Lynn Melnick
Refusenik || Reviewed by Hannah Bonner
Book cover illustration by Em Gray
I don’t remember the first touch or the first comment when I was a girl that conjured me as a woman. I don’t remember all the ways in which I’ve made allowances for the things I never wanted. I don’t remember the first flush of shame: its specific breach, its sting. However, in Lynn Melnick’s third collection of poetry Refusenik (2022), Melnick reminds me that the accrual of assaultive experiences doesn’t need a number to be believable, doesn’t need a number to warrant trauma’s recurring reverberations. Throughout these poems, she explores the generational violence of patriarchy and Anti-Semitism in direct, unflinching prose.
Like her second collection of poetry, Landscape with Sex and Violence (2017), Melnick often depicts scenes that foreground the body in Refusenik. Sometimes the body participates in sex work for survival, other times it revels in its sexual appetites and agency for pleasure. Always man’s capacity for violence looms large on both an individual and gargantuan scale. Men position you as they want you with their hand on your neck in “Satan in Goray” or build a pogrom escape room in “The Patron Saint of Lost Things.” Melnick ends “Goray” by confessing, “I / summon all the men, summon all the history, admit I will never be unworried, will always wake fighting for my life.” The struggle for survival is historical and visceral as a Jewish woman in the 21st century. The poem “When You Lie Down and When You Rise Up” concludes with a scene of a man in a strip club who admits “his fetish for Jewish women and for years now / I have wished I had asked him, under the angry // and merciless lights, the minacious pitch / of inexorable night, / if the turn on / is more in the persecution, or in the resilience.”

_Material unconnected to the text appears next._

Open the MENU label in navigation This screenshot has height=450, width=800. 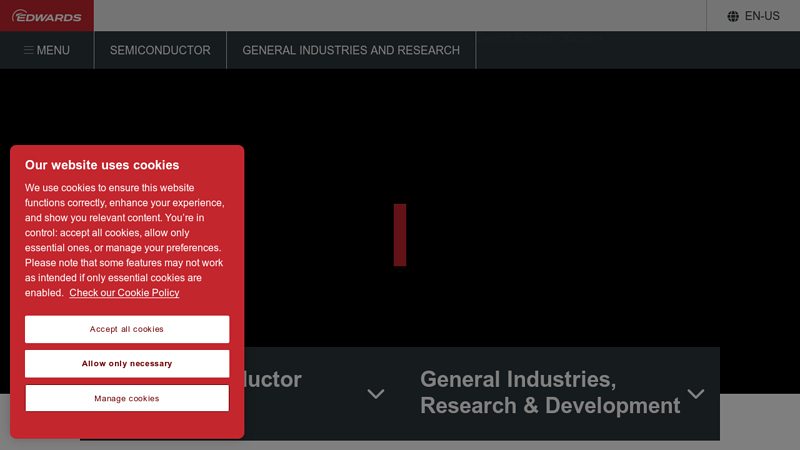pos(53,50)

Resilience, conceptually, can have sticky connotations. There is the risk of obfuscating the still omnipresent pains, struggles, or traumas that trouble everyday existence. Yet, the poems in Refusenik enact, as the definition of “refusenik” promises, a protest, a refusal of patriarchal, Anti-Semitic norms and laws. Melnick’s words speak to past experiences with candor. If there was shame once, these poems do not embody that particular pulse, nor its heat. Rather, the poems evoke a woman who frankly, and sometimes ardently, highlights orgasms, motherhood, aging, Twitter, and rape. And throughout every piece, even in these landscapes of sex and violence, Melnick underscores her love for the girl she once was as well as the woman she is now.
It is from this place of love that Melnick lands on in the final poem “Listen,” when she writes, “Listen, when I write poems again, I want them to be about joy.” It is here Melnick extends to me both pain and possibility in the same palm. In listening to her I am lucky, for in the experience of reading Refusenik, I am also heard.
LYNN MELNICK (she/her) is the author of the poetry collections Refusenik (2022), Landscape with Sex and Violence (2017), and If I Should Say I Have Hope (2012), all with YesYes Books, and the coeditor of Please Excuse This Poem: 100 Poets for the Next Generation (Viking, 2015). I’ve Had to Think Up a Way to Survive: On Trauma, Persistence, and Dolly Parton is forthcoming from University of Texas Press in 2022.